*Activity A*.
List each distinct DataExtractor method name that appears in the code in the forum thread below about extraction results layout.
*Activity B*.
Resume the forum thread below about extraction results layout from the point where it stops.

*Excerpt to read*.
====
ICONICO

Discussion Thread

Data Extractor

Message Thread

For WindowsData Extractor

Data Extractor iconExtract any data, including email addresses and URLs from your files and webpages.

Posted in the Data Extractor Forum.




Problems with extraction results layout

I have configured the java code to extract page title, all the meta tags, and text I have contained in my webpages to a spreadsheet or database format.

The problem I have now is the results format.
I want to have a number of columns that contain each section of information.
For example column 1 is the page title, C2 is the meta name description, C3 is the meta name keywords etc.

What I want is for every web page extracted for all the information to be contained onto one row. I do not want it separated onto 2,3,4 different rows.
All the page information must be kept onto one row then the following row will contain the next webpage.

Could you please help.
I have tried a number of various ways but with little result
Craig
by craig hodges on Dec 19 2007 10:46am Reply

Problems with extraction results layout

It should be very easy, just do:

DataExtractor.SetColumns(3);
DataExtractor.AddHeader(1, 'header1');
DataExtractor.AddHeader(2, 'header2');
DataExtractor.AddHeader(3, 'header3');

DataExtractor.StartNewResult();
DataExtractor.AddResult(1, 'data1');
DataExtractor.AddResult(2, 'data2');
DataExtractor.AddResult(3, 'data3');

replace 'data1' etc with your real data.
by Nico Westerdale on Dec 19 2007 11:05am Reply

Problems with extraction results layout

This is the format that I have written the javascript.
This method does extract the results that I want. The problem is that I want the results displayed with all the information for each page placed in a single row per result.
The problem is that when I run the process, instead of having the result on one line they appear as follows:

Title Meta Name Meta content
page title 1 description meta description here
page title 1 keyword meta keywords here
page title 1 author joe blogs

What I need is this format

title meta desription meta keywords meta author
page 1 meta descrip 1 keywords for page 1 author page 1
page 2 meta descrip 2 keywords for page 2 author page 2

I can extract the data it is just trying to re-fornat the data to the format above that i require.
====
*Data supplied*.
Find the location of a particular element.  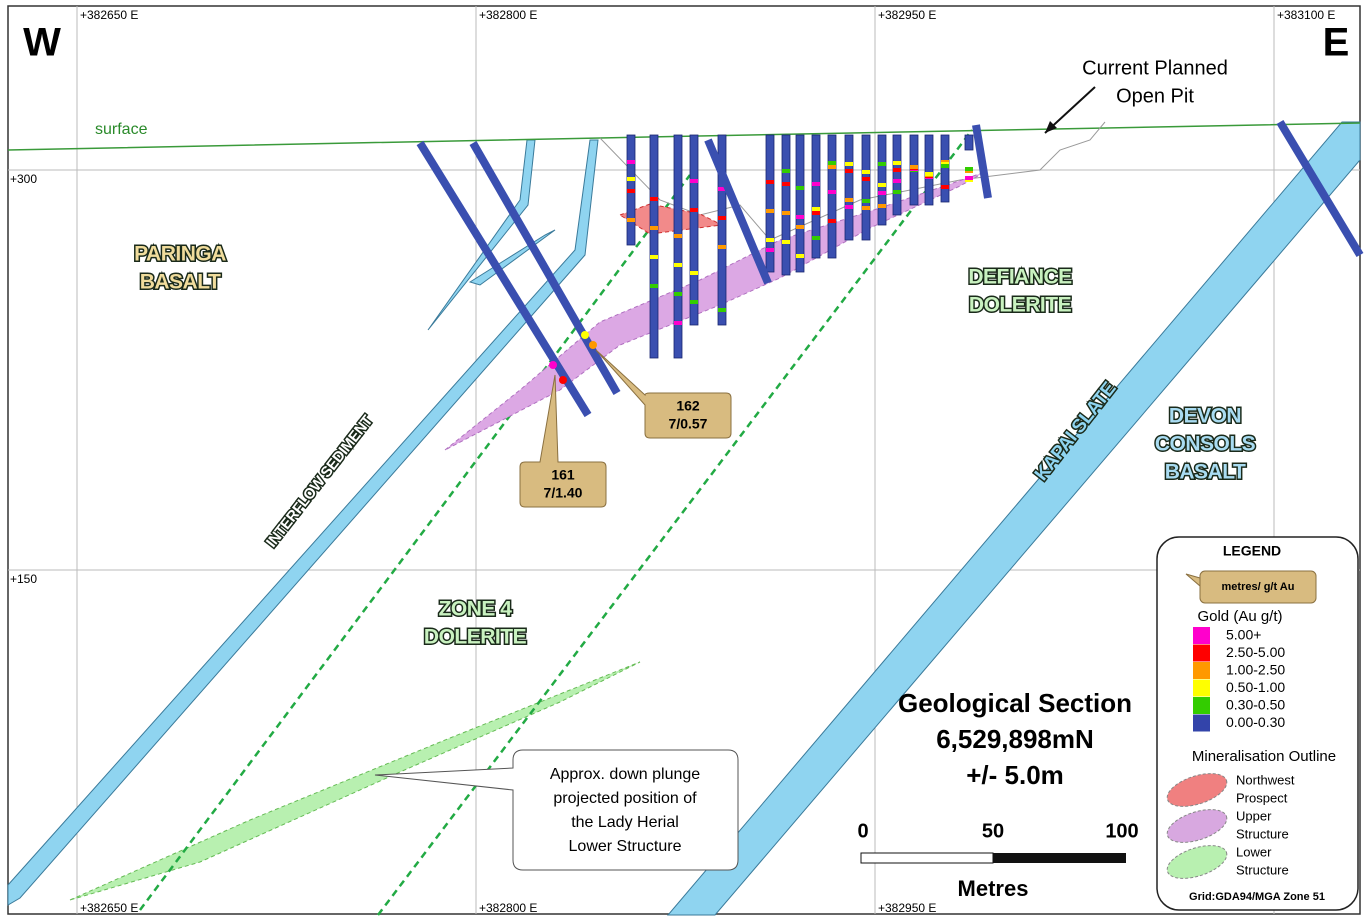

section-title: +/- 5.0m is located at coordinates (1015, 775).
====
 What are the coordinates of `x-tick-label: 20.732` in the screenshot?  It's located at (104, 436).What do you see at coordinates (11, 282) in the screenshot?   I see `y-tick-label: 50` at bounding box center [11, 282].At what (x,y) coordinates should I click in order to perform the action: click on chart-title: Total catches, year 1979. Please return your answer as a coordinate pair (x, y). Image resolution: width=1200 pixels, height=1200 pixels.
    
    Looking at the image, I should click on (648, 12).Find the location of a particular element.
====
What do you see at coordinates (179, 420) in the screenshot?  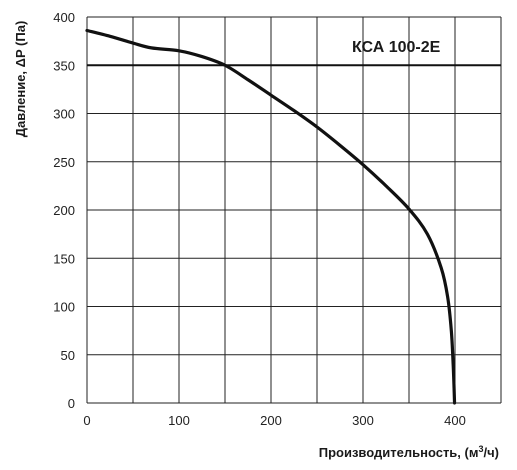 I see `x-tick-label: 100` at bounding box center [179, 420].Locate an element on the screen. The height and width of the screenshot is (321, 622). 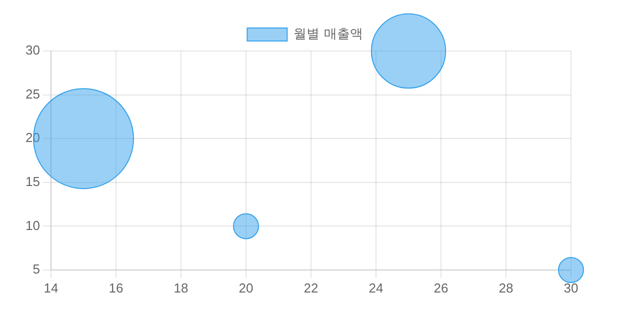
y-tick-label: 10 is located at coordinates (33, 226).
====
*Response box A*.
SetColumns, AddHeader, StartNewResult, AddResult

*Response box B*.
By the way thanks for the quick response
by craig hodges on Dec 19 2007 12:55pm Reply

Problems with extraction results layout

I see what you are trying to do. You would have to change the rule to loop over the meta tags, you can use a "for" loop in javascript. Look for the description and add that to column 2, the keywords and add that to column 3 and the author and add that to column 4.
by Nico Westerdale on Dec 19 2007 1:17pm Reply

Problems with extraction results layout

How would you go about using the For command as I have heard about it but never used it, I had consider trying to use the if command but each time i tried this method I would end up with the word after the if command being placed in all the column fields.
Could you give an example on one the the fields please
by craig hodges on Dec 19 2007 1:27pm Reply

Problems with extraction results layout

I don't really have time to go in depth, but start here:
http://www.w3schools.com/...op_for.asp
by Nico Westerdale on Dec 19 2007 1:30pm Reply

Problems with extraction results layout

I take it you are trying to say to use the For command to run the program once gathering the data and then to stop the program once it reaches a determined value.
I am abit confussed about how the for command can be applied?
by craig hodges on Dec 19 2007 1:49pm Reply

Problems with extraction results layout

Craig, without writting the rule for you I don't really know how to explain it any better.

You would have to change the rule to loop over the meta tags, you can use a "for" loop in javascript. Look for the description and add that to column 2, the keywords and add that to column 3 and the author and add that to column 4.
by Nico Westerdale on Dec 19 2007 1:55pm Reply

Problems with extraction results layout

I have written the code which starts by setting the columns up and adding the headings in to each.

I have then written a varialbe command to get the meta tags and stated that if the meta length is present to run a program.

I have now inserted a for command which then using the data extract and addresult commands gets the data.

But I am still getting the data in column result format rather than each page on each row.
by craig hodges on Dec 19 2007 2:10pm Reply

Problems with extraction results layout

I will put the code up so that you can see what it looks like

Dataextractor.setcolumns (3);
dataextractor.addheader(1, 'title');
And so on to set the column headers

var meta=document.getelementsbttagname ('meta');
if (meta.length 0) {
for (i=0; imeta.length; i++) {
Dataextractor.startnewresult();
dataextractor.addresult (1, document.title);
dataextractor.addresult(2, meta[i].name);
And so on for all relevant data collection

But it still produces a column rather than row format
by craig hodges on Dec 19 2007 2:16pm Reply

Problems with extraction results layout

move the startnewresult out of the loop and put it before it.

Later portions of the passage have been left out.